US edges toward arming Libya; Billions in Egyptian aid goes missing; More bloodshed in Baghdad; New Marine One back on track; And a bit more.

Iraq’s death toll rose past 140 this week after two bombings hit predominantly Shiite neighborhoods around the capital, killing at least 54 and wounding another nearly 100, AP reports: “In an online statement, IS claimed responsibility for the deadliest bombing of the day, which took place in Baghdad’s northeastern Shaab neighborhood and where at least 28 people were killed and 65 others were wounded. In that attack, a roadside bomb first exploded outside the concrete blast walls surrounding the open-air market, followed by a suicide bomber who blew himself up as people gathered to help the victims of the first explosion.”

Just a short while later, “a parked car bomb struck a fruit-and-vegetable market in the Shiite-dominated neighborhood of Dora, in southern Baghdad, killing eight people and wounding 22 others,” while in Baghdad’s eastern Shiite neighborhood of Sadr City, “a suicide car bombing hit a crowded outdoor market, killing 18 people and wounding 35 others,” AP writes.

On the bright side, Iraqi authorities were able to get the natural gas facilities at Taji—which ISIS hit in what AP called a “spectacular attack” on Sunday featuring waves of suicide bombers—back up and running.

Last word (for now) from AP: “The assault on Taji came as Islamic State militants are being pushed back along several front lines in Iraq, prompting the Sunni extremists to increasingly turn to insurgency-style attacks to detract from their losses.” More here.

The Pentagon says it has all the troops it needs for Iraq. Or rather, Baghdad reportedly hasn’t asked to use those Apaches and extra advisors Defense Secretary Ash Carter offered in mid-April. “Remember, this is the Iraqis' fight,” Pentagon spokesman Peter Cook said Monday. Army Lt. Gen. Sean MacFarland, the top U.S. commander in Iraq “has everything he needs right now to carry out this fight against [the Islamic State group]. And he will continue to get additional capabilities as needed, and obviously, in consultation with the Iraqis at every step,” Cook said.

The numbers: “The U.S. currently has about 3,500 troops in Iraq, far below the latest White House authorization cap of 4,087,” Military Times reports.

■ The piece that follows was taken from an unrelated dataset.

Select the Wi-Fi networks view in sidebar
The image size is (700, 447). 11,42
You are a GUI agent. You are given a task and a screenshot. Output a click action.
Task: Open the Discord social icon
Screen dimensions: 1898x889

Major world powers are meeting 1,300 miles from Syria (in Vienna) to discuss a way to extend the ceasefire and allow humanitarian aid into besieged cities like Dara’a, in the south, The Wall Street Journal reports from Austria.

Don’t look now, but Russia is reportedly building a remote base near Palmyra, AP reports off DigitalGlobe satellite imagery posted by the American School of Oriental Research’s Cultural Heritage Initiative. See also this Economist report from three days ago on “The withdrawal that wasn’t.”

And now some news from the desperate-ISIS front: Germany’s domestic intelligence chief warns that ISIS-trained children as young as 13 are returning to their home countries to carry out attacks. “However,” NBC News reports, “security officials in Germany are limited in their actions against minors. The legal system prohibits surveillance of people aged under 16 and children are held ‘non-accountable’ until the age of 14.”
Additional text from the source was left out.